Akşamlarını toplantılara ayırsalar da sanmayın ki grup üyelerinin tamamı ev kadınları, öğrenciler ya da emekliler. Grubun kurucusu Nihal Kemaloğlu geçen yıl emekliye ayrılsa da aynı kozmetik şirketinin danışmanlığını yürütüyor. Grubun büyük çoğunluğu çalışan insanlardan oluşuyor. Hatta aralarında eczacılar, profesörler, doktorlar, çevirmenler ve gazeteciler de var. Profesörler Kalbiye Yalaz ve Meral Topçu, Hacettepe Üniversitesi Çocuk Hastanesi nöroloji bölümünde görev yapıyorlar.

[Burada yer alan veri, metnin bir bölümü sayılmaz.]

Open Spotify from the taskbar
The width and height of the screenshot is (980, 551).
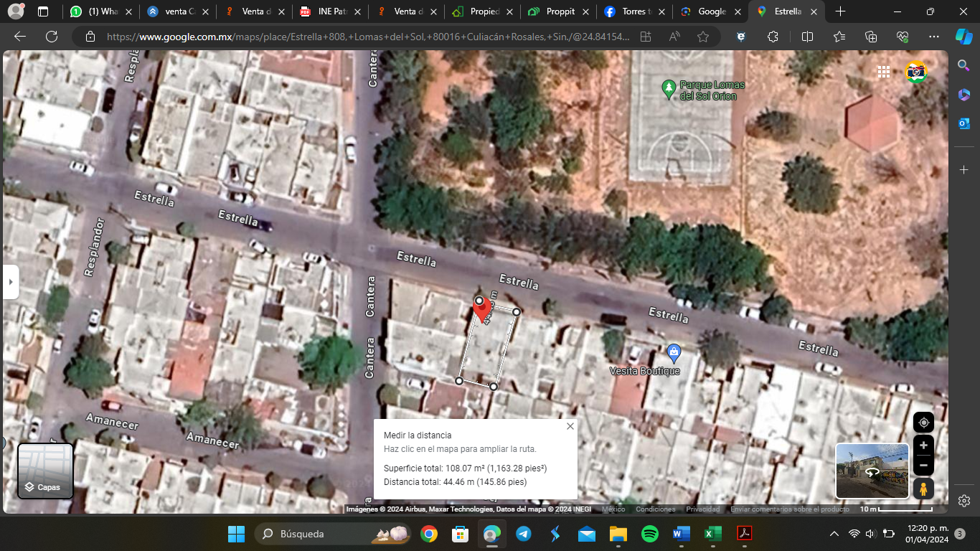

Gazeteci ise Akşam gazetesi Ankara temsilcisi İsmail Küçükkaya. İş yoğunluğuna rağmen grubun en devamlı üyelerinden biri olan Küçükkaya, aynı zamanda grubun isim babası. Küçükkaya, gezi ya da kokteyller nedeniyle gelemediği zamanlar da digital kayıt cihazını gönderiyormuş toplantıya. Küçükkaya, Ahmet İnam, Erol Göka ve Hilmi Yavuz’un derslerde aşk üzerine söylediklerinden bir kitap derleyecek.

Grup adına kitaplar da yayına hazırlanıyor. İlber Ortaylı’nın "Kırkambar Sohbetleri", Ahmet İnam’ın "Yaşam bizi çağırırken", Cengiz Güleç’in "Ateşle yaşamak", Erol Göka’nın "Türk grup davranışı" ve Hilmi Yavuz’un "Portreler" adlı kitapları, "Aşina Kitaplar" başlığı altında yayınlanacak. Yeni yılın ilk günlerinde piyasaya çıkarmayı hedefliyorlar.

Grubun mali organizatörleri de yine Nihal Kemaloğlu ile Esin Başer. Büronun kira ve giderlerinin çoğunu onlar karşılıyorlar. Katılımcılar ise giderlerin bir bölümüne sembolik rakamlarla katkıda bulunuyorlar.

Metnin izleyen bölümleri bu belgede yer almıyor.